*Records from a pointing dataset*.
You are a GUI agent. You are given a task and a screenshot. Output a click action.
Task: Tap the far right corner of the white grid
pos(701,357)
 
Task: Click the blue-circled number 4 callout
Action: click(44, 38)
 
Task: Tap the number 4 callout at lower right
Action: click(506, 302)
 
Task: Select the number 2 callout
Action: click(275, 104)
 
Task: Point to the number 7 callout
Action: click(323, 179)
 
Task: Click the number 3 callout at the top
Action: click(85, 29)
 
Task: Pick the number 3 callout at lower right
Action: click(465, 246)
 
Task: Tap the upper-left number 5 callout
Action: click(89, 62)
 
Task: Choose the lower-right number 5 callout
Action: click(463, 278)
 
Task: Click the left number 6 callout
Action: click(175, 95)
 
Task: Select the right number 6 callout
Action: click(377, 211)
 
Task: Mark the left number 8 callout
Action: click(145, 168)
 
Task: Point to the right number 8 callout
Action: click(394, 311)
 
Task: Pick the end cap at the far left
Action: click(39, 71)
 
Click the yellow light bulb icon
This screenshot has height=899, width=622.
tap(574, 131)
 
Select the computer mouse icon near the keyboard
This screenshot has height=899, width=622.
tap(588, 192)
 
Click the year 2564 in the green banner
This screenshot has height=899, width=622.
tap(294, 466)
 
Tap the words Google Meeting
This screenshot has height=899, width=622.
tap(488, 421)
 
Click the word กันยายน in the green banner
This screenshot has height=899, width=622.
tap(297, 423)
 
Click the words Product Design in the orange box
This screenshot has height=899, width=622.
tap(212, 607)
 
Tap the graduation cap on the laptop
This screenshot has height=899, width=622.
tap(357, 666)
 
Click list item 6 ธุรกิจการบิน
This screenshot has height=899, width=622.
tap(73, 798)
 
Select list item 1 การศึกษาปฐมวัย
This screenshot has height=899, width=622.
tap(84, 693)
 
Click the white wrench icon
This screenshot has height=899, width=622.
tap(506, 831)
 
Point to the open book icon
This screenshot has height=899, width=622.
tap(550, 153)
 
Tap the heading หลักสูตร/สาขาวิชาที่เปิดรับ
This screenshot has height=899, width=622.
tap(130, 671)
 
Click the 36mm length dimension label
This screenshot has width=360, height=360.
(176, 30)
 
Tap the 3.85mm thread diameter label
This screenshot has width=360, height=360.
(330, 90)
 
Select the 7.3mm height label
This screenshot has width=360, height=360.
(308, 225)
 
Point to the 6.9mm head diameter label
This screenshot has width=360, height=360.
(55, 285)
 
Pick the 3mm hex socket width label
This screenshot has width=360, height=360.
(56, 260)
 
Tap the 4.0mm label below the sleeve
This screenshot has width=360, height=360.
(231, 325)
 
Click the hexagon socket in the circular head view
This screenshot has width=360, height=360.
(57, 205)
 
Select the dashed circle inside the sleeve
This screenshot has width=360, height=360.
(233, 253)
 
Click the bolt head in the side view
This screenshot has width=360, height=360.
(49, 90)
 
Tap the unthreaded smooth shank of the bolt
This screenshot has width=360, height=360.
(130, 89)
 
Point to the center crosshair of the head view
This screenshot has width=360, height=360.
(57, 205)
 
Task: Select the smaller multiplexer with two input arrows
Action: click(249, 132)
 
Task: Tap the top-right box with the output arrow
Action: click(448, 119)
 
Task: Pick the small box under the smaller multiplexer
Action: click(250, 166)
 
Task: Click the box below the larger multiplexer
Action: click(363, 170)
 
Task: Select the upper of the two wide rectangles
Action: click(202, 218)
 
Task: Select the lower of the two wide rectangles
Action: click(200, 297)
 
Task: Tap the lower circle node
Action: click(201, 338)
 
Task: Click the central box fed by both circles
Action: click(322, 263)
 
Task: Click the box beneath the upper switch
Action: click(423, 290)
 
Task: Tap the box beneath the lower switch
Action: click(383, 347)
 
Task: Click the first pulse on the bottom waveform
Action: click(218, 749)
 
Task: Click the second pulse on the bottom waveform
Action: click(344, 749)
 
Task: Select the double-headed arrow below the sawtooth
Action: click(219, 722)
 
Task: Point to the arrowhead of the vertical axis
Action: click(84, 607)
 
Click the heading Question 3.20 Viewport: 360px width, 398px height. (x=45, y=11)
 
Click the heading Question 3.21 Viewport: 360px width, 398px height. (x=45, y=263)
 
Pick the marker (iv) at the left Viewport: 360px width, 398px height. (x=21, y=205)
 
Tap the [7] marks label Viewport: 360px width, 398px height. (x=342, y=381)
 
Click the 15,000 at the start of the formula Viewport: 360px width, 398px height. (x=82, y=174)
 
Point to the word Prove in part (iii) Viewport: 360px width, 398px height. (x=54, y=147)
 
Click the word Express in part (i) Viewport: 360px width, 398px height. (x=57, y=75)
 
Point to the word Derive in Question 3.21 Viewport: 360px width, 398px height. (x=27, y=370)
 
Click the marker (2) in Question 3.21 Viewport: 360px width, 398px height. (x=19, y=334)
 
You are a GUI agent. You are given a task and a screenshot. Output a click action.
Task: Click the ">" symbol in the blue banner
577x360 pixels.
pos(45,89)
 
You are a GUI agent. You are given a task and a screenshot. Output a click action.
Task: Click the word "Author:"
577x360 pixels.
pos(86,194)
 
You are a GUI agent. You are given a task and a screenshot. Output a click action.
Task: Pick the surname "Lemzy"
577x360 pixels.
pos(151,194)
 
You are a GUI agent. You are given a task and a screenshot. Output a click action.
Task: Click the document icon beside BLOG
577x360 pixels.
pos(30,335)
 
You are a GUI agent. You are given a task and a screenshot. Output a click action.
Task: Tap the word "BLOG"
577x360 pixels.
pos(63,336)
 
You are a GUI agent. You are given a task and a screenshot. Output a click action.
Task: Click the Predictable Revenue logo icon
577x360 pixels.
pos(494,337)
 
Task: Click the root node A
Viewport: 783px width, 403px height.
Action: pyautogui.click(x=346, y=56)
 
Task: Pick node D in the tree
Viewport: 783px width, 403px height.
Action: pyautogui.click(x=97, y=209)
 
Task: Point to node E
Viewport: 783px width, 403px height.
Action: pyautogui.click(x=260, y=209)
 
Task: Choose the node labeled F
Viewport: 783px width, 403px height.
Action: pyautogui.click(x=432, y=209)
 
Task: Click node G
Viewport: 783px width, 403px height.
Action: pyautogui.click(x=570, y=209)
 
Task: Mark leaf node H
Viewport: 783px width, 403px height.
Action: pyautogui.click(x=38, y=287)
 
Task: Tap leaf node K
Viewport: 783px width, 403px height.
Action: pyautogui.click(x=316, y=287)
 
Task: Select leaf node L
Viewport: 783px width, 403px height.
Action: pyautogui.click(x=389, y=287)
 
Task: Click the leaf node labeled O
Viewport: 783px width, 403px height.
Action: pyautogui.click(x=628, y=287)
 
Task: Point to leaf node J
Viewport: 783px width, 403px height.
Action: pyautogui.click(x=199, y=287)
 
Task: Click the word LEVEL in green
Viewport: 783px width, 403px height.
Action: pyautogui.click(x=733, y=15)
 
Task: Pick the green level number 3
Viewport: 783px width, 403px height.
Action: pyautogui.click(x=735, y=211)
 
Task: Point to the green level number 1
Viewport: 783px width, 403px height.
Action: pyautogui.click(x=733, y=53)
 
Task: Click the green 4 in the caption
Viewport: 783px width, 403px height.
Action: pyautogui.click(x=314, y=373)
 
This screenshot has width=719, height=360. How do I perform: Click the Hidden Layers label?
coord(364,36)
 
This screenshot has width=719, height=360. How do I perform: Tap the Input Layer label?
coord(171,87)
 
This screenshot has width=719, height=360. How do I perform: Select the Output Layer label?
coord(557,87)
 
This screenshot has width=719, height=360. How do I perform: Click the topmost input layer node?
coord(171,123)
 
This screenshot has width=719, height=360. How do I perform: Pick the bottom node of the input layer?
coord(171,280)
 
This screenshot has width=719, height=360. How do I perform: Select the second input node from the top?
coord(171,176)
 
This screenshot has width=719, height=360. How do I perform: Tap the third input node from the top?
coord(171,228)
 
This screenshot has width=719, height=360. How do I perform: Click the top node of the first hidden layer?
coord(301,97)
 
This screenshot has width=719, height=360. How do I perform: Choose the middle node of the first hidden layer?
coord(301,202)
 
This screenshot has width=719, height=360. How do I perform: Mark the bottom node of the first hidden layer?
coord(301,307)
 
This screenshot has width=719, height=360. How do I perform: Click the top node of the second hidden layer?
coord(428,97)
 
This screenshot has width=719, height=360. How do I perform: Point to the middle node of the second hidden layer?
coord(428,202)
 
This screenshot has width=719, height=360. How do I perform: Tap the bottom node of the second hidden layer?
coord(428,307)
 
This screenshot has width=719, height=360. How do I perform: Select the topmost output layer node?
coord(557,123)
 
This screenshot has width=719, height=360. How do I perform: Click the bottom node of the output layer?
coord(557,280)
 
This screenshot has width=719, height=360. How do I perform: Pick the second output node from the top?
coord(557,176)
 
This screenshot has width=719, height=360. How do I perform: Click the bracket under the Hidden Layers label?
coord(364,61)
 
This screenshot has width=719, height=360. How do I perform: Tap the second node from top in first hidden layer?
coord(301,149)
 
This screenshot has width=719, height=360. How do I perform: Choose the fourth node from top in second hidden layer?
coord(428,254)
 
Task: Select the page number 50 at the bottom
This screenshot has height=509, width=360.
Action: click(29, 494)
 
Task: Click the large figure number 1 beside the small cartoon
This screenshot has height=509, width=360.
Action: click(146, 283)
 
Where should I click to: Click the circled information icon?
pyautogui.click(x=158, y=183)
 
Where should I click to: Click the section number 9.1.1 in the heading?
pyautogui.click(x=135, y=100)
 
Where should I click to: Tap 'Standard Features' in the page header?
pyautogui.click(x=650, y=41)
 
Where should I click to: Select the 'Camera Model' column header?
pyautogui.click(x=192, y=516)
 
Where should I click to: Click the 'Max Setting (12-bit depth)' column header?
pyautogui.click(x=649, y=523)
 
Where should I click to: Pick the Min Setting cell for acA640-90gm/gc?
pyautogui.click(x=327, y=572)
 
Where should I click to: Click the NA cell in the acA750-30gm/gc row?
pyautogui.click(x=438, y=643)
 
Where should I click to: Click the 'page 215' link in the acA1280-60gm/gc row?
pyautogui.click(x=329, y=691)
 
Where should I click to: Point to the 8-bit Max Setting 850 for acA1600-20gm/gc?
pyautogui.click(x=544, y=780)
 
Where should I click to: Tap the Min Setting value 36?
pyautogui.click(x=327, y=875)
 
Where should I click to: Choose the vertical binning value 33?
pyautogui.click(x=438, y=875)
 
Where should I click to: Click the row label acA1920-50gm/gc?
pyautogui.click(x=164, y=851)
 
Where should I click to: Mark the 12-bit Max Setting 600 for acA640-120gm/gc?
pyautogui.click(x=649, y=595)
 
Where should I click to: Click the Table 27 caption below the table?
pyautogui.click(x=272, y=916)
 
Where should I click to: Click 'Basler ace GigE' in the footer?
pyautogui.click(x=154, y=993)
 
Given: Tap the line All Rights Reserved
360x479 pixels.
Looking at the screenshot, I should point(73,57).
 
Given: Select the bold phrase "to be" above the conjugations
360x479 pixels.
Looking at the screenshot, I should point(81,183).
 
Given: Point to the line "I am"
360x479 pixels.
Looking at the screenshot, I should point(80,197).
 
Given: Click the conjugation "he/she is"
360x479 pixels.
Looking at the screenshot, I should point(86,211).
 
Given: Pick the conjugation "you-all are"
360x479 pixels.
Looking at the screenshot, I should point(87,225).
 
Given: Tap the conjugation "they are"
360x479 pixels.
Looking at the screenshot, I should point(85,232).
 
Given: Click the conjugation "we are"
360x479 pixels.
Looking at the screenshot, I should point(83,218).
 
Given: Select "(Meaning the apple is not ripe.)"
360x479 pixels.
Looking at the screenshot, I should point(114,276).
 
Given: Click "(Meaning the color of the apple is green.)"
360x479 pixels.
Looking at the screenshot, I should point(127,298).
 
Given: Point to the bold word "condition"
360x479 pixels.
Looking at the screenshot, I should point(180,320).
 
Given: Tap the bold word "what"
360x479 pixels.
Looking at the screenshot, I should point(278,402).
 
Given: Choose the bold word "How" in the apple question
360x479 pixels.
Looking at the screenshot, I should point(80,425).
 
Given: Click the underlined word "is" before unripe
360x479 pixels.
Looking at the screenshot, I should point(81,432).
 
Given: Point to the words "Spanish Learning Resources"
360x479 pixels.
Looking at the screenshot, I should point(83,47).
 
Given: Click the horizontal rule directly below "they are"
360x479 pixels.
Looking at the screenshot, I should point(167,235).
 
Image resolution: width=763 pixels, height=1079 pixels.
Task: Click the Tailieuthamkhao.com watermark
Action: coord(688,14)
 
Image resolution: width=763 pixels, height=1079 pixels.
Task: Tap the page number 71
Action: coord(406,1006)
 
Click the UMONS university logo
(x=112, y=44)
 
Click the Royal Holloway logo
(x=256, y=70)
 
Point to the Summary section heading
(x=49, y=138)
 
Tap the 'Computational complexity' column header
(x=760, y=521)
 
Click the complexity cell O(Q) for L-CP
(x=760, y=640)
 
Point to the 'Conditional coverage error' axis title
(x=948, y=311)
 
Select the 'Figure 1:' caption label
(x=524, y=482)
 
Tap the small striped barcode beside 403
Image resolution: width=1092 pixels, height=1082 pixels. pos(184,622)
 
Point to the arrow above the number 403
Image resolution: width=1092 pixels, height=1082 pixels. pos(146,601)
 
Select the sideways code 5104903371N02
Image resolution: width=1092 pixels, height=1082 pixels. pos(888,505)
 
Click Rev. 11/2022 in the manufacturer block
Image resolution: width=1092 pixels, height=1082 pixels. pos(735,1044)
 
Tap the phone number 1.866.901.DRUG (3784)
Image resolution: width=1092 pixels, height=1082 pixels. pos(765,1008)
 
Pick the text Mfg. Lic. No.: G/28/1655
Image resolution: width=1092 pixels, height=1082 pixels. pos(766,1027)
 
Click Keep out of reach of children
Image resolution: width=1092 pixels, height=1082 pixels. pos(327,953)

*EXERCISE PROMPT*. Put the records as a Markdown table with the columns Row and Line, beginning at the line that contains "Task: Point to leaf node J" and stopping after the line that contains "coord(171,87)". Number each line in order and omit blank lines.

*WRITTEN RESPONSE*.
| Row | Line |
|---|---|
| 1 | Task: Point to leaf node J |
| 2 | Viewport: 783px width, 403px height. |
| 3 | Action: pyautogui.click(x=199, y=287) |
| 4 | Task: Click the word LEVEL in green |
| 5 | Viewport: 783px width, 403px height. |
| 6 | Action: pyautogui.click(x=733, y=15) |
| 7 | Task: Pick the green level number 3 |
| 8 | Viewport: 783px width, 403px height. |
| 9 | Action: pyautogui.click(x=735, y=211) |
| 10 | Task: Point to the green level number 1 |
| 11 | Viewport: 783px width, 403px height. |
| 12 | Action: pyautogui.click(x=733, y=53) |
| 13 | Task: Click the green 4 in the caption |
| 14 | Viewport: 783px width, 403px height. |
| 15 | Action: pyautogui.click(x=314, y=373) |
| 16 | This screenshot has width=719, height=360. How do I perform: Click the Hidden Layers label? |
| 17 | coord(364,36) |
| 18 | This screenshot has width=719, height=360. How do I perform: Tap the Input Layer label? |
| 19 | coord(171,87) |